●税・社会保険料の負担減(メリット)

 月2万円を拠出した場合、所得税は「12万4500円/年」から「11万200円/年」に減額。住民税は「22万7000円/年」から「21万3000円/年」に減額。合計2万8300円/年の負担減となります。

 標準報酬月額の等級は「41万円」から「38万円」に下がったことで、厚生年金の保険料は「45万180円/年」から「41万7240円/年」、雇用保険料は「2万8800円/年」から「2万7360円/年」 、健康保険料は「24万5508円/年」から「22万7544円/年」になり、社会保険料全体では、5万2344円/年の負担減となります。 

 税・社会保険料の負担減は、合計で8万644円/年 となります。

●将来の年金

 一方で、厚生年金の受給額は「67万4200円/年」から「62万4200円/年」となり、年間5万円の減額が予想されます(※4)。

 年間の減額では、それほど大きな差に感じられないかもしれません。

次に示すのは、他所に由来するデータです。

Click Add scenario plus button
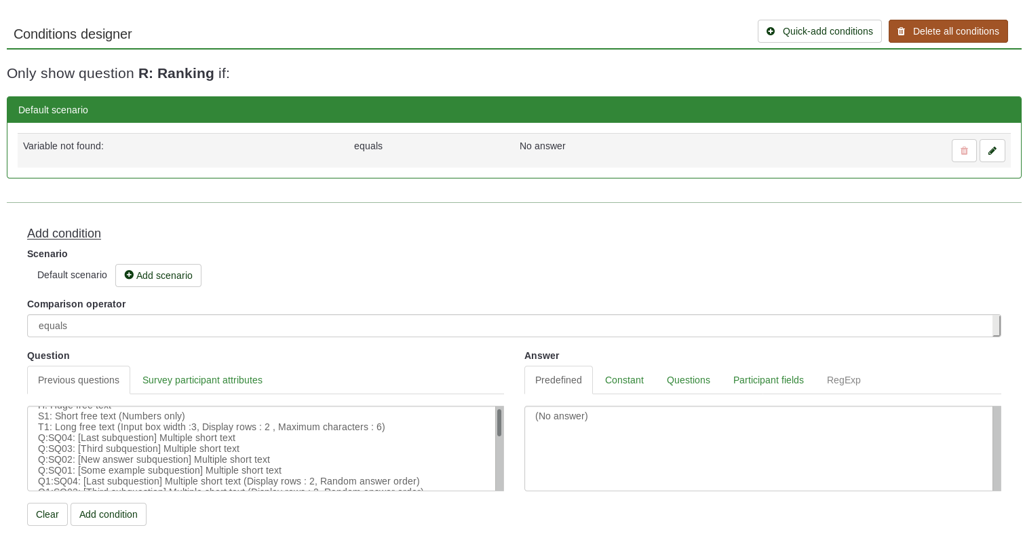1023x551 pixels. (158, 276)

しかし、厚生年金は亡くなるまで受給できるため、長生きすればするほど、受給額減が大きく影響することになります。

 仮に、65歳から85歳までの20年間受給したとすると、生涯の減額は100万円。90歳までの25年間で125万円、95歳までの30年間の受給で150万円の減額です。

 2万円を拠出した企業型DCは、25年間積み立てた場合、元本は600万円。年4%で運用できたとすると、約1023万円の資産となります(※5)。20年かけて取り崩したとすると、およそ年51万5000円の上乗せですね。

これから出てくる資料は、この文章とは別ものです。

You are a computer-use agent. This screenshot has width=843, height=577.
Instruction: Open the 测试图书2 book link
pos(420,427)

 単純計算で、厚生年金を22年以上受給しなければ、こちらの方が有利といえます。

 ちなみに、年3%の運用成績だった場合は約889万、2%では約776万、1%では約765万円になります(※5)。 

 企業型DCの運用商品は、定期預金など元本確保型・低利回りの商品ではなく、株式に投資するインデックスファンドなどで利回りを意識して運用した方が有利になるケースが多いでしょう。